In 2005, the Cerrón Grande reservoir was named a Ramsar site —as part of an international protocol to defend and protect the world’s wetlands— because of its biodiversity and importance as a source of life and work for the surrounding populations. Nevertheless, photographs of this part of Cerrón Grande show birds paddling through floating islands of garbage.

According to data from the Ministry of the Environment, El Salvador generates 4,226 tons of waste each day. 80 percent of that garbage ends up in sanitary landfills, while the rest is not disposed of correctly. In other words, nearly 845 tons of waste end up polluting the country's rivers, lakes, and beaches.

At the beginning of 2022, the extinction of the water hyacinth, an invasive plant that used to cover the surface of the reservoir’s shores, exposed the amount of mostly plastic waste, as river currents swept garbage to the Cerrón Grande reservoir (also known as Lake Suchitlán) in the department of Chalatenango. For residents who are used to seeing waste arrive every year, that was nothing new. But as the weeks went by, they saw that the amount of garbage had increased to the point that it precluded artisanal fishing, one of the jobs that generates the most income for local families.

According to community leaders, at the end of August of this year, Potonico’s situation became untenable. Even the region’s cattle ranchers had to start removing garbage as their cows and horses became sick from ingesting pieces of plastic after drinking water from the Lempa River. Spearfishermen had to stop harpooning because of the water’s poor visibility, and everyone in the municipality was aware of the massive amounts of waste on the shores of the reservoir. Since then, community leaders have formed a cooperative of ranchers and farmers called Piedra del Idioma, which works Monday through Friday from 5:00 a.m. to noon to try to clean up the trash. But, as they point out, the task never ends, and the mess is still there the next morning.

In 2019, El Salvador enacted an Integral Waste Management Law that holds people and corporations —the public and private sectors— responsible for waste consumption and management. The legislation includes a range of fines from light to severe: the lightest do not exceed twice the minimum wage; moderate fines can be up to 20 times the minimum wage; and the most severe fines amount to 21 to 40 times the minimum wage. 

Nevertheless, the waste still arrives in Potonico, and the fishers, cattle ranchers, and farmers continue to remove the garbage, the arrival of which they blame on people in the city: “Up there, they throw the garbage wherever they want, and it comes here to screw us,” said one leader of Potonico’s cattle ranchers.

 

 

Thousands of small expanded polystyrene (plastic) particles are swept along by the Lempa River’s currents, caking the Cerrón Grande reservoir in Potonico, Chalatenango.
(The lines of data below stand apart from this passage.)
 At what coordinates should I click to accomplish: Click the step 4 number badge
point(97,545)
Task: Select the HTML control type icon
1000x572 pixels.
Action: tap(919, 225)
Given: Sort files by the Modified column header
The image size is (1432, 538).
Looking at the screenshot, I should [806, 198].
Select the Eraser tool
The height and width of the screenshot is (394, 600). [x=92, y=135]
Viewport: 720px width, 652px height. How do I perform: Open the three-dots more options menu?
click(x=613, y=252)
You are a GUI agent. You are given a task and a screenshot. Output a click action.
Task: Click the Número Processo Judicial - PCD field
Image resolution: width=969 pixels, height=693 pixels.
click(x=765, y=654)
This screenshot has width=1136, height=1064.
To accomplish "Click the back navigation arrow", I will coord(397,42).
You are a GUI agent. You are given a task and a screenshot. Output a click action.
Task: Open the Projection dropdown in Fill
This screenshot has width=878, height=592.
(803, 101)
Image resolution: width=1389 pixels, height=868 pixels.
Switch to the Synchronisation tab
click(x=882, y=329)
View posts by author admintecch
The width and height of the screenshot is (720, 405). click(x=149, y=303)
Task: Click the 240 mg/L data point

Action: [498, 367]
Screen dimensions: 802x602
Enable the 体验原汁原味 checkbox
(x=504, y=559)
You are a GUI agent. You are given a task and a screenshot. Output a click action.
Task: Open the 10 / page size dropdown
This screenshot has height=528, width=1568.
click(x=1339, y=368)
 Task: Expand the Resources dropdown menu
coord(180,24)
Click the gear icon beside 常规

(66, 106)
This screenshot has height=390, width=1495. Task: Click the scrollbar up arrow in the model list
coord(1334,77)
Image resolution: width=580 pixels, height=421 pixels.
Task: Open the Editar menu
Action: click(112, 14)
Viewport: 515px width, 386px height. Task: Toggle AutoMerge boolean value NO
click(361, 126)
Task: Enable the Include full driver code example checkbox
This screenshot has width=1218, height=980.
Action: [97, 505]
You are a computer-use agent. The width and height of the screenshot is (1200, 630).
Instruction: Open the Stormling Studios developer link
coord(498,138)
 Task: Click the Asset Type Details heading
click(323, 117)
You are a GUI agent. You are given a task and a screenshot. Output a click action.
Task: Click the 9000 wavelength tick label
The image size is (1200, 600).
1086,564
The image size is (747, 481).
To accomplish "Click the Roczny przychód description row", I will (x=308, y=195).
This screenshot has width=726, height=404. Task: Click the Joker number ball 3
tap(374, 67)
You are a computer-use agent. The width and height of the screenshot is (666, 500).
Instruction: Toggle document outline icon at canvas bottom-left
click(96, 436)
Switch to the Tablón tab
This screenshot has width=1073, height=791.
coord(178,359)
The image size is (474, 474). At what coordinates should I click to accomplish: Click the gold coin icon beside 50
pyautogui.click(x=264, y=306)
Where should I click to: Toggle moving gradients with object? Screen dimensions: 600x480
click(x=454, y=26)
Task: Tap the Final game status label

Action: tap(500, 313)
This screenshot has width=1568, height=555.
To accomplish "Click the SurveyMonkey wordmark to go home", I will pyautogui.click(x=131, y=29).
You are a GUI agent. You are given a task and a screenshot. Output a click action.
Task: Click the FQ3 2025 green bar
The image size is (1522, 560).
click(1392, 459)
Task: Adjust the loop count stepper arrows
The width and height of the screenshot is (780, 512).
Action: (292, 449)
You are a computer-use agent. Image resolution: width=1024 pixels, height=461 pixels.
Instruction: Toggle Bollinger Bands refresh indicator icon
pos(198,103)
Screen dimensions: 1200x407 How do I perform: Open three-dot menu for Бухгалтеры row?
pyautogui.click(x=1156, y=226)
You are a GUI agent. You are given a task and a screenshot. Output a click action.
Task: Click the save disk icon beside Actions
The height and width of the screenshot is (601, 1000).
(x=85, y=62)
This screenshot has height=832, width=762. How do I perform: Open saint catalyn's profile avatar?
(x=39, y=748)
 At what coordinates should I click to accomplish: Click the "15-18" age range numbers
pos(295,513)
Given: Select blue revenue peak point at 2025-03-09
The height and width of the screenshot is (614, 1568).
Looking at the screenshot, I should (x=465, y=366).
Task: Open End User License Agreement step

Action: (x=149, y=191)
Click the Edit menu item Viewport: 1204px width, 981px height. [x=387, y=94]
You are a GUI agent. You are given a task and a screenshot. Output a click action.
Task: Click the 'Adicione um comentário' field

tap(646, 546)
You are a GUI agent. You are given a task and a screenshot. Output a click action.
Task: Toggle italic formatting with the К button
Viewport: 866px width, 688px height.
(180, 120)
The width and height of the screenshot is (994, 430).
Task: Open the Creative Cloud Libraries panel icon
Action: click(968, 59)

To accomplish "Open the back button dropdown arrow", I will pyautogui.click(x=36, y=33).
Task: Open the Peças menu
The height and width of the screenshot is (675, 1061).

The particles are so small that fish and other local animals can easily ingest them. Expanded polystyrene is non-recyclable and primarily used in fast food and for protecting electronic equipment.
 
Thousands of small expanded polystyrene (plastic) particles are swept along by the Lempa River’s currents, caking the Cerrón Grande reservoir in Potonico, Chalatenango. The particles are so small that fish and other local animals can easily ingest them. Expanded polystyrene is non-recyclable and primarily used in fast food and for protecting electronic equipment.

 

 

Waste is a perennial problem in Potonico. According to community leaders, in previous years, when the reservoir water receded in the summer, the garbage was deposited on land used for planting corn and beans, forcing the farmers to burn the plastic in order to harvest their crops. This year, because of the amount of mostly plastic waste, residents have organized to remove the garbage from the water.
 
Waste is a perennial problem in Potonico. According to community leaders, in previous years, when the reservoir water receded in the summer, the garbage was deposited on land used for planting corn and beans, forcing the farmers to burn the plastic in order to harvest their crops. This year, because of the amount of mostly plastic waste, residents have organized to remove the garbage from the water.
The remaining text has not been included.